Любопытно, как меняется со временем даже тон полемики в письмах. С началом переписки в апреле 1913 г. министр иностранных дел сообщал, что относится «с сочувствием к необходимости принимаемого закона», а большинство его замечаний у министра внутренних дел в ответном письме «не вызывали возражений». Затем, когда в центре обсуждения осталась только статья 1, тон писем становится все более раздражительным до жесткой формулировки в майском письме 1914 г.: «Министерство иностранных дел не видит каких-либо компромиссов в вопросе о выборке иностранцами русских билетов при переезде границы...» [7. Л. 33].
Получался замкнутый круг. Проект П.Ф. Унтербергера в свое время не был принят, потому что его предложили распространить на всех иностранцев и издать как иммиграционный закон. Министерство иностранных дел, кстати, тогда находило это очень желательным, поскольку все стеснительные меры в отношении только китайцев всегда вызывали протесты китайского правительства, они все шли через внешнеполитическое ведомство. Когда же, наконец, выработали общий иммиграционный закон, который, казалось бы, должен был положить конец этим протестам, его основная статья находилась в противоречии с договорами с Германией и Японией. Принимать оговорку министра иностранных дел о нераспространении статьи 1 на иностранцев, пользующихся правом наибольшего благоприятствования, означало автоматически вызвать опять протесты китайского правительства, тем более что тогда 10-рублевый сбор уплачивали бы только китайцы, поскольку после аннексии Кореи Японией корейцы формально становились японскими подданными и на них распространялось право наибольшего благоприятствования. Исключить этот пункт вовсе и распространить на китайцев право жить в течение 6 месяцев по визированному национальному паспорту означало обессмыслить весь проект.
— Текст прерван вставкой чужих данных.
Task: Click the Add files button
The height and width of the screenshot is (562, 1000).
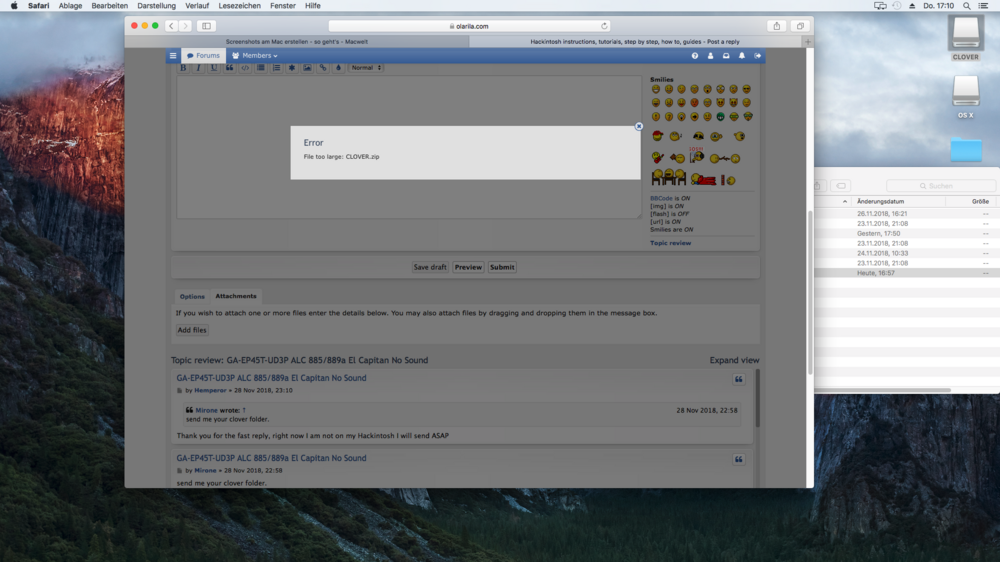Action: click(192, 330)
Исходя из многолетнего опыта борьбы с наплывом китайских подданных, как раз самая большая сложность состояла в том, чтобы заставить их выбрать русский билет в течение одного месяца (как правило, за это время они расходились по краю, являясь в массе своей нарушителями паспортной системы). Принять же иммиграционный закон в редакции МВД означало вызвать протесты Германии, Японии и всех прочих иностранцев.
Из-за столь существенного разногласия по основной статье проекта и необходимости его переработки законопроект МВД был взят обратно из Государственной думы, так и не получив законодательного утверждения. С началом войны этот вопрос утратил спешный характер. Во-первых, потому что китайцы из Европейской России с началом войны административным порядком высылались на родину, во-вторых, и в главных, после призыва в армию нужда в рабочих на Дальнем Востоке настолько обострилась, что правительство решило временно приостановить действие мероприятий, направленных к ограничению пользования трудом китайских и корейских рабочих.
1. Российский государственный исторический архив (РГИА). Ф. 394. Оп. 1. Д. 47. Л. 38.
2. РГИА. Ф. 394. Оп. 1. Д. 47. Л. 42.
3. РГИА. Ф.1284. Оп. 185. Д. 23. Л. 330.
4. РГИА. Ф. 394. Оп. 1. Д. 47. Л. 47.
5. РГИА. Ф.1284. Оп. 185. Д. 23. Л. 366.
6. РГИА. Ф. 394. Оп. 1. Д. 59. Л. 38-50.
7. Архив внешней политики Российской империи (АВПРИ). Ф. 148. Тихоокеанский стол. Оп. 487. Д. 1056. Л. 20-35.
8. АВПРИ. Ф. 148. Тихоокеанский стол. Оп. 487. Д. 1056. Л. 20.
Статья представлена кафедрой отечественной истории исторического факультета Томского государственного университета, поступила в научную редакцию «История» 10 ноября 2003 г.